MHS President/CEO, Karen Lehman

Over these past weeks, I have become increasingly concerned about leadership burn-out.  I hear over and over words like “my team is exhausted” or “I really need a vacation but I can’t leave my team.” Operating in a 24/7 mode is difficult in the best of times, but these are the worst of times, and the constant vigilance to the pandemic is taking a toll on leaders.  Operating in a mode that requires persistent and unwavering focus without a healthy balance of personal care and rest is not only unsustainable, it is also poor role modeling to those we supervise and serve.

In their research, the Wellbeing Project  (co-created by several organizations, institutes, and a foundation to focus on catalyzing a culture of inner wellbeing for all changemakers) found that it was universally difficult for respondents they studied to distance themselves from their work.  People “closely identified with their roles and felt that working to exhaustion was still a badge of honor.”  Outcomes of their research supported that “organizations generally played a significant part in enabling a culture that was either supportive, or dismissive, of their inner well-being.”  Where do you and your organization fit on this continuum?  Do you tend toward being supportive or dismissive of well-being? 

I know that it is much harder to find work/life balance when you are a leader in a small organization.  There are fewer people to cross-train in order to support each other’s vacation and time away.  But the same problem exists in larger organizations as well.  It is easy, and dangerous, to position yourself as the only person who can handle the day to day implications of the pandemic.  This is both a hero and savior mindset.  In the long run, you will not be able to balance the daily or short-term needs of your organization with the long-term strategy and vision that is needed for sustainability if you are working in an exhausted or fatigued state.

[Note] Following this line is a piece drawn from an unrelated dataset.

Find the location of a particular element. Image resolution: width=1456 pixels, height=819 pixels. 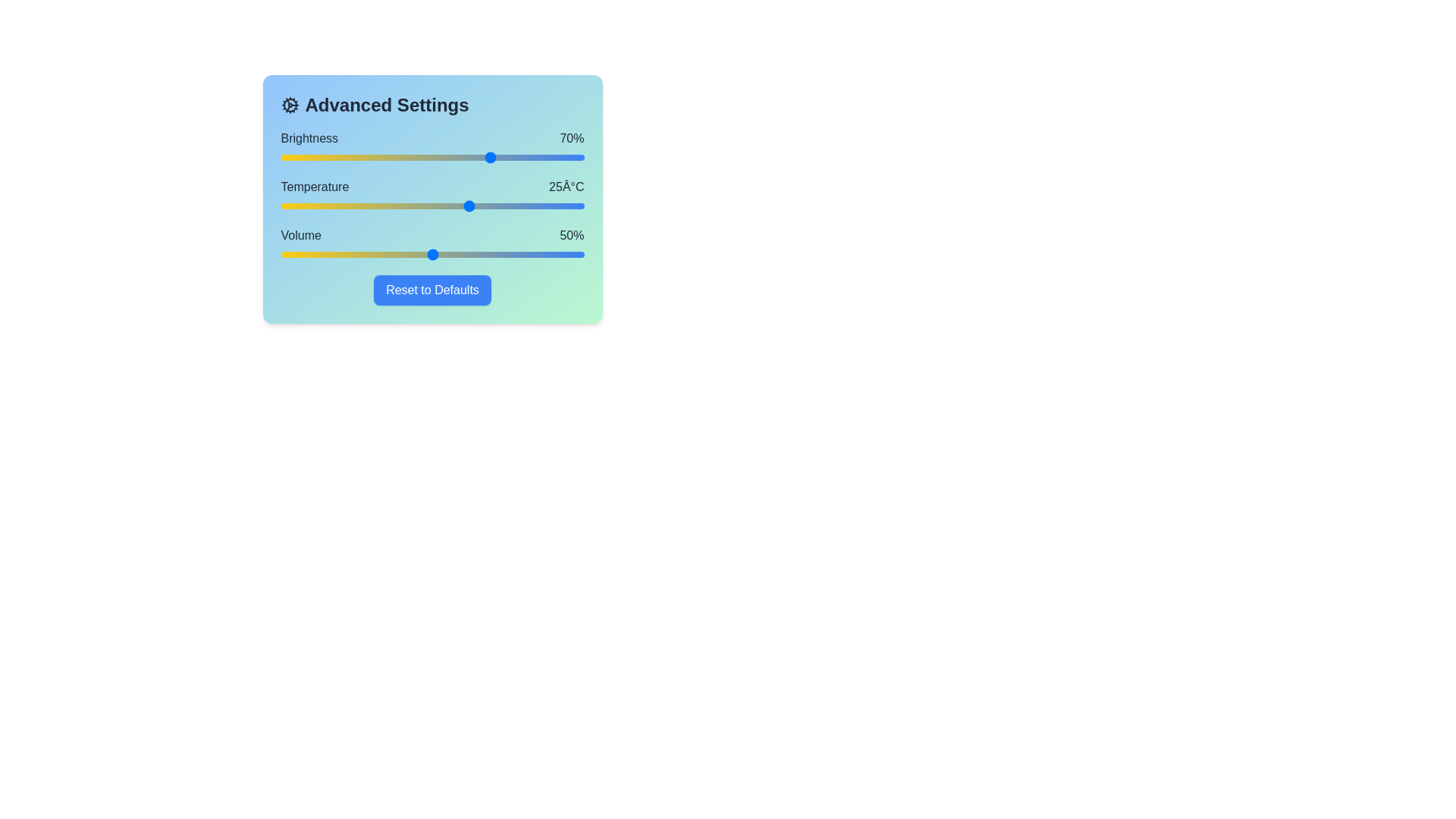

It has been well proven that when a person takes time to rest, they are more empathetic, kinder, more open to ideas, more emotionally resilient, and have more energy and endurance.   It makes sense then that when leaders take time for themselves individually, it translates into a more positive organizational culture.  When you have succession planning in place, and have trained and cross-trained for key responsibilities, a culture of trust, cooperation and shared responsibility emerges.  It is always a sign of great leadership strength and depth when you can leave your office and know you have trustworthy colleagues and team members that can carry on without you. 

I’m hoping this message moves you to plan a vacation and time away from work!  But what are some steps that might be helpful to consider?  Document your most important work processes.  Get a commitment from your team on how vacation time will work and how responsibilities will be distributed and shared.  Most importantly, you have to learn to let go.  Know that every opportunity to let a key member of your team handle additional responsibility strengthens their leadership and offers opportunity for building self-confidence.  Working to exhaustion not only weakens you and your organization, it also sends a not so subtle message that you don’t trust others to take responsibility, and that you are irreplaceable.  What is the message that you are sending to your stakeholders by not taking time away? 

I love the title of the Wellbeing Project report; Wellbeing Inspires Welldoing: How changemakers’ inner wellbeing influences their work.  It sums up my message this month in a very succinct and poignant way.